→ TO DO: Reproduce the following material line for line, changing nothing.

→ EXTRACTED DATA:
____

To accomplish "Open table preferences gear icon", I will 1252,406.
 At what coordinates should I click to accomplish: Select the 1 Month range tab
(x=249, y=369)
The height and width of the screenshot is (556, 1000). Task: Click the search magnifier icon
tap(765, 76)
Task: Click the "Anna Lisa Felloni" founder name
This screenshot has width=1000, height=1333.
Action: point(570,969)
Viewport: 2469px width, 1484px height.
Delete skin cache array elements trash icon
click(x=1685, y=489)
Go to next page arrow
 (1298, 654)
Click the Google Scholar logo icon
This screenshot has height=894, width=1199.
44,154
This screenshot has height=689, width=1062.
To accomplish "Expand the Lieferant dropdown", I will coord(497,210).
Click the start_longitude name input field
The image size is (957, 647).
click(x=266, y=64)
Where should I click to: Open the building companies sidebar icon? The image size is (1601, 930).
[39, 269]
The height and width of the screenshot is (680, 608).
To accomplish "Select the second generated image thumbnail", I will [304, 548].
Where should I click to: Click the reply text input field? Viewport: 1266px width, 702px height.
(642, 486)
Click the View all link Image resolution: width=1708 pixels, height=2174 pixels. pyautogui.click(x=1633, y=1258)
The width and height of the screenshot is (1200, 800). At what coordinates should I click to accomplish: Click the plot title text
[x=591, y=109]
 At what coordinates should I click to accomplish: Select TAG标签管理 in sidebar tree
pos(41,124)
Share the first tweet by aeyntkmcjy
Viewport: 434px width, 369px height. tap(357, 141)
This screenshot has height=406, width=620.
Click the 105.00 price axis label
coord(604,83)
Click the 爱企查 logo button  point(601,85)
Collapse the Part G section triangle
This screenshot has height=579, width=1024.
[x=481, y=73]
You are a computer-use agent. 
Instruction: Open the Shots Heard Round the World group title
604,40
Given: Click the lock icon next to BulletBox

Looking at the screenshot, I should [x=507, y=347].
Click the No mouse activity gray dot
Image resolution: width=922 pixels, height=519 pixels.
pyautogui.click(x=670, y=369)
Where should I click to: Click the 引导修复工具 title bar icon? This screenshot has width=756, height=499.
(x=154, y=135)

____

→ THE ANSWER:
To accomplish "Open table preferences gear icon", I will 1252,406.
 At what coordinates should I click to accomplish: Select the 1 Month range tab
(x=249, y=369)
The height and width of the screenshot is (556, 1000). Task: Click the search magnifier icon
tap(765, 76)
Task: Click the "Anna Lisa Felloni" founder name
This screenshot has width=1000, height=1333.
Action: point(570,969)
Viewport: 2469px width, 1484px height.
Delete skin cache array elements trash icon
click(x=1685, y=489)
Go to next page arrow
 (1298, 654)
Click the Google Scholar logo icon
This screenshot has height=894, width=1199.
44,154
This screenshot has height=689, width=1062.
To accomplish "Expand the Lieferant dropdown", I will coord(497,210).
Click the start_longitude name input field
The image size is (957, 647).
click(x=266, y=64)
Where should I click to: Open the building companies sidebar icon? The image size is (1601, 930).
[39, 269]
The height and width of the screenshot is (680, 608).
To accomplish "Select the second generated image thumbnail", I will [304, 548].
Where should I click to: Click the reply text input field? Viewport: 1266px width, 702px height.
(642, 486)
Click the View all link Image resolution: width=1708 pixels, height=2174 pixels. pyautogui.click(x=1633, y=1258)
The width and height of the screenshot is (1200, 800). At what coordinates should I click to accomplish: Click the plot title text
[x=591, y=109]
 At what coordinates should I click to accomplish: Select TAG标签管理 in sidebar tree
pos(41,124)
Share the first tweet by aeyntkmcjy
Viewport: 434px width, 369px height. tap(357, 141)
This screenshot has height=406, width=620.
Click the 105.00 price axis label
coord(604,83)
Click the 爱企查 logo button  point(601,85)
Collapse the Part G section triangle
This screenshot has height=579, width=1024.
[x=481, y=73]
You are a computer-use agent. 
Instruction: Open the Shots Heard Round the World group title
604,40
Given: Click the lock icon next to BulletBox

Looking at the screenshot, I should [x=507, y=347].
Click the No mouse activity gray dot
Image resolution: width=922 pixels, height=519 pixels.
pyautogui.click(x=670, y=369)
Where should I click to: Click the 引导修复工具 title bar icon? This screenshot has width=756, height=499.
(x=154, y=135)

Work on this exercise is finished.